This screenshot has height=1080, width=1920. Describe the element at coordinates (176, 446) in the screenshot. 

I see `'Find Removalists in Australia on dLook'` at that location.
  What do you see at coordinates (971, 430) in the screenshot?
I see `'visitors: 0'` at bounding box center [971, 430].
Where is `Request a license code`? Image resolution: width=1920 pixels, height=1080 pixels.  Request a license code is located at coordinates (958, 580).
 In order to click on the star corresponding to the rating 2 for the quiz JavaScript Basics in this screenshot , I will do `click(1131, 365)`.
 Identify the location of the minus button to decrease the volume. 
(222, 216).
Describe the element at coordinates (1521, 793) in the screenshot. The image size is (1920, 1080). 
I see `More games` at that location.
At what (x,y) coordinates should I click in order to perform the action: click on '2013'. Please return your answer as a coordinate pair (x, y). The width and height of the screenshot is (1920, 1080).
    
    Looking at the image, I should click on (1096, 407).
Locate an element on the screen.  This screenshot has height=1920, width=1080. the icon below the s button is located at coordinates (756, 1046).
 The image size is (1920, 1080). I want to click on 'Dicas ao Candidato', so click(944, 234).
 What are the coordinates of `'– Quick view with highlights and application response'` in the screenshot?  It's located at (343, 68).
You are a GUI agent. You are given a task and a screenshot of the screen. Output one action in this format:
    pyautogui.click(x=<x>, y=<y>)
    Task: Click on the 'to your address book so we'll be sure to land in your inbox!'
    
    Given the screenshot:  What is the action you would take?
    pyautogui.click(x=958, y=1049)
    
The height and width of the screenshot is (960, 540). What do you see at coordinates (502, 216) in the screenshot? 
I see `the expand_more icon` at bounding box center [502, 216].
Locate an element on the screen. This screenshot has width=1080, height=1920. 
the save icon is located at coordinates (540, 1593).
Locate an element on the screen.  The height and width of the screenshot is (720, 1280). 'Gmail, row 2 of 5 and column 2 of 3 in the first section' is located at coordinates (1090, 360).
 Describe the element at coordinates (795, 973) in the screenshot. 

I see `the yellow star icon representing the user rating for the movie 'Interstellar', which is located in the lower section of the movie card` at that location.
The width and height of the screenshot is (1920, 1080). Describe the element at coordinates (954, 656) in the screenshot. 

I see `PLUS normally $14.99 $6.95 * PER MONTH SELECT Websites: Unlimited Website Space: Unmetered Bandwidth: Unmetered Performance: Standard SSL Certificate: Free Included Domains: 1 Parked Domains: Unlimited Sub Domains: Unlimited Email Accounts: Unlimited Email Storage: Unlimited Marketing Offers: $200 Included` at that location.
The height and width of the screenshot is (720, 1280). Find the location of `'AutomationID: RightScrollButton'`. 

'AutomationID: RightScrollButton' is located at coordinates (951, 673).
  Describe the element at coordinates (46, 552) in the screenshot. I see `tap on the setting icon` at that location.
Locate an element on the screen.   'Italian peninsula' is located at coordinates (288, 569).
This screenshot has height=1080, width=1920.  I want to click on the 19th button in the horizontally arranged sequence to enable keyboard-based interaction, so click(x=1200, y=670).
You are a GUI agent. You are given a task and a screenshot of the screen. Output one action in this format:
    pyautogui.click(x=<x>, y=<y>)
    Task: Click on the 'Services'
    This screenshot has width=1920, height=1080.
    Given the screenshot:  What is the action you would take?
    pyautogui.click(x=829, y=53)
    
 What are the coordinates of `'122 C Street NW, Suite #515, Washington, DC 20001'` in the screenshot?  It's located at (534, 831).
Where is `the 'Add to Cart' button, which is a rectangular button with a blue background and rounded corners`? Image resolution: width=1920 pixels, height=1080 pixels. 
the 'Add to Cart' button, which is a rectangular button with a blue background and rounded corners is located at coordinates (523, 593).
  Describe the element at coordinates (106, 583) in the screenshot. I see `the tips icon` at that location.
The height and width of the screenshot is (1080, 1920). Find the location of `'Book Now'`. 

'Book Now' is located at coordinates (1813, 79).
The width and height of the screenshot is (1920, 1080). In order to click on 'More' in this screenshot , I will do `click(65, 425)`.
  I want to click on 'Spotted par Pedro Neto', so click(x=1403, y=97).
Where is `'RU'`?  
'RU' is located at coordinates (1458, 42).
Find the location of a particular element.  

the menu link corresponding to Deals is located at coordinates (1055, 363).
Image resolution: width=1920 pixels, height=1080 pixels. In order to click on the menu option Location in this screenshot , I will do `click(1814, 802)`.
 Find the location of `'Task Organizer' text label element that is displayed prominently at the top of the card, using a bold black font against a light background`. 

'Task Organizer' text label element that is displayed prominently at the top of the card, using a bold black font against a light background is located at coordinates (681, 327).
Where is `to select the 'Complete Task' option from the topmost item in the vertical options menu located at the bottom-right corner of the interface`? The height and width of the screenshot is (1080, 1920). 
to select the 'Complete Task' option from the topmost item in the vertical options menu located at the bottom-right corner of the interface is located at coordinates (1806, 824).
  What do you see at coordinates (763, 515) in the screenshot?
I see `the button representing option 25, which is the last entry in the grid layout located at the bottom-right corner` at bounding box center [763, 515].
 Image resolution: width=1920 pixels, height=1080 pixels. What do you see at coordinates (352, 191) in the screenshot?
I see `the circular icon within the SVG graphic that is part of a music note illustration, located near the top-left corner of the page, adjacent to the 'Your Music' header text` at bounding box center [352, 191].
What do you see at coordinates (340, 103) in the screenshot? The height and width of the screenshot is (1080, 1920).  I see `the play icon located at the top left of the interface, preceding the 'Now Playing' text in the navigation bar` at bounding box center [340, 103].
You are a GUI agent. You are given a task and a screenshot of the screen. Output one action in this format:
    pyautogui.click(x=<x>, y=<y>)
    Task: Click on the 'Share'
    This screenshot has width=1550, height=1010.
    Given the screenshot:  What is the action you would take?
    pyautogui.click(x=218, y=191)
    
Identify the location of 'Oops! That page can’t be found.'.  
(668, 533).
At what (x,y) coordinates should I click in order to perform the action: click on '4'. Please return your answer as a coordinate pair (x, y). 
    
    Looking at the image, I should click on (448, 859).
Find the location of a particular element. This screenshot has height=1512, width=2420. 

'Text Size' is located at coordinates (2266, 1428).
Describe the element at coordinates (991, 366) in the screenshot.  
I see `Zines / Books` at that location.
^^^^^^^^^^^^^^^^
• Task requirements:
Copy all of the rows above again, replacing each occurrence of "Locate an element on the screen" with "Find an element on the screen" and leaving everything else unchanged.

• Result:
This screenshot has height=1080, width=1920. Describe the element at coordinates (176, 446) in the screenshot. 

I see `'Find Removalists in Australia on dLook'` at that location.
  What do you see at coordinates (971, 430) in the screenshot?
I see `'visitors: 0'` at bounding box center [971, 430].
Where is `Request a license code`? Image resolution: width=1920 pixels, height=1080 pixels.  Request a license code is located at coordinates (958, 580).
 In order to click on the star corresponding to the rating 2 for the quiz JavaScript Basics in this screenshot , I will do `click(1131, 365)`.
 Identify the location of the minus button to decrease the volume. 
(222, 216).
Describe the element at coordinates (1521, 793) in the screenshot. The image size is (1920, 1080). 
I see `More games` at that location.
At what (x,y) coordinates should I click in order to perform the action: click on '2013'. Please return your answer as a coordinate pair (x, y). The width and height of the screenshot is (1920, 1080).
    
    Looking at the image, I should click on (1096, 407).
Find an element on the screen.  This screenshot has height=1920, width=1080. the icon below the s button is located at coordinates (756, 1046).
 The image size is (1920, 1080). I want to click on 'Dicas ao Candidato', so click(944, 234).
 What are the coordinates of `'– Quick view with highlights and application response'` in the screenshot?  It's located at (343, 68).
You are a GUI agent. You are given a task and a screenshot of the screen. Output one action in this format:
    pyautogui.click(x=<x>, y=<y>)
    Task: Click on the 'to your address book so we'll be sure to land in your inbox!'
    
    Given the screenshot:  What is the action you would take?
    pyautogui.click(x=958, y=1049)
    
The height and width of the screenshot is (960, 540). What do you see at coordinates (502, 216) in the screenshot? 
I see `the expand_more icon` at bounding box center [502, 216].
Find an element on the screen. This screenshot has width=1080, height=1920. 
the save icon is located at coordinates (540, 1593).
Find an element on the screen.  The height and width of the screenshot is (720, 1280). 'Gmail, row 2 of 5 and column 2 of 3 in the first section' is located at coordinates (1090, 360).
 Describe the element at coordinates (795, 973) in the screenshot. 

I see `the yellow star icon representing the user rating for the movie 'Interstellar', which is located in the lower section of the movie card` at that location.
The width and height of the screenshot is (1920, 1080). Describe the element at coordinates (954, 656) in the screenshot. 

I see `PLUS normally $14.99 $6.95 * PER MONTH SELECT Websites: Unlimited Website Space: Unmetered Bandwidth: Unmetered Performance: Standard SSL Certificate: Free Included Domains: 1 Parked Domains: Unlimited Sub Domains: Unlimited Email Accounts: Unlimited Email Storage: Unlimited Marketing Offers: $200 Included` at that location.
The height and width of the screenshot is (720, 1280). Find the location of `'AutomationID: RightScrollButton'`. 

'AutomationID: RightScrollButton' is located at coordinates (951, 673).
  Describe the element at coordinates (46, 552) in the screenshot. I see `tap on the setting icon` at that location.
Find an element on the screen.   'Italian peninsula' is located at coordinates (288, 569).
This screenshot has height=1080, width=1920.  I want to click on the 19th button in the horizontally arranged sequence to enable keyboard-based interaction, so click(x=1200, y=670).
You are a GUI agent. You are given a task and a screenshot of the screen. Output one action in this format:
    pyautogui.click(x=<x>, y=<y>)
    Task: Click on the 'Services'
    This screenshot has width=1920, height=1080.
    Given the screenshot:  What is the action you would take?
    pyautogui.click(x=829, y=53)
    
 What are the coordinates of `'122 C Street NW, Suite #515, Washington, DC 20001'` in the screenshot?  It's located at (534, 831).
Where is `the 'Add to Cart' button, which is a rectangular button with a blue background and rounded corners`? Image resolution: width=1920 pixels, height=1080 pixels. 
the 'Add to Cart' button, which is a rectangular button with a blue background and rounded corners is located at coordinates (523, 593).
  Describe the element at coordinates (106, 583) in the screenshot. I see `the tips icon` at that location.
The height and width of the screenshot is (1080, 1920). Find the location of `'Book Now'`. 

'Book Now' is located at coordinates (1813, 79).
The width and height of the screenshot is (1920, 1080). In order to click on 'More' in this screenshot , I will do `click(65, 425)`.
  I want to click on 'Spotted par Pedro Neto', so click(x=1403, y=97).
Where is `'RU'`?  
'RU' is located at coordinates (1458, 42).
Find the location of a particular element.  

the menu link corresponding to Deals is located at coordinates (1055, 363).
Image resolution: width=1920 pixels, height=1080 pixels. In order to click on the menu option Location in this screenshot , I will do `click(1814, 802)`.
 Find the location of `'Task Organizer' text label element that is displayed prominently at the top of the card, using a bold black font against a light background`. 

'Task Organizer' text label element that is displayed prominently at the top of the card, using a bold black font against a light background is located at coordinates (681, 327).
Where is `to select the 'Complete Task' option from the topmost item in the vertical options menu located at the bottom-right corner of the interface`? The height and width of the screenshot is (1080, 1920). 
to select the 'Complete Task' option from the topmost item in the vertical options menu located at the bottom-right corner of the interface is located at coordinates (1806, 824).
  What do you see at coordinates (763, 515) in the screenshot?
I see `the button representing option 25, which is the last entry in the grid layout located at the bottom-right corner` at bounding box center [763, 515].
 Image resolution: width=1920 pixels, height=1080 pixels. What do you see at coordinates (352, 191) in the screenshot?
I see `the circular icon within the SVG graphic that is part of a music note illustration, located near the top-left corner of the page, adjacent to the 'Your Music' header text` at bounding box center [352, 191].
What do you see at coordinates (340, 103) in the screenshot? The height and width of the screenshot is (1080, 1920).  I see `the play icon located at the top left of the interface, preceding the 'Now Playing' text in the navigation bar` at bounding box center [340, 103].
You are a GUI agent. You are given a task and a screenshot of the screen. Output one action in this format:
    pyautogui.click(x=<x>, y=<y>)
    Task: Click on the 'Share'
    This screenshot has width=1550, height=1010.
    Given the screenshot:  What is the action you would take?
    pyautogui.click(x=218, y=191)
    
Identify the location of 'Oops! That page can’t be found.'.  
(668, 533).
At what (x,y) coordinates should I click in order to perform the action: click on '4'. Please return your answer as a coordinate pair (x, y). 
    
    Looking at the image, I should click on (448, 859).
Find the location of a particular element. This screenshot has height=1512, width=2420. 

'Text Size' is located at coordinates (2266, 1428).
Describe the element at coordinates (991, 366) in the screenshot.  
I see `Zines / Books` at that location.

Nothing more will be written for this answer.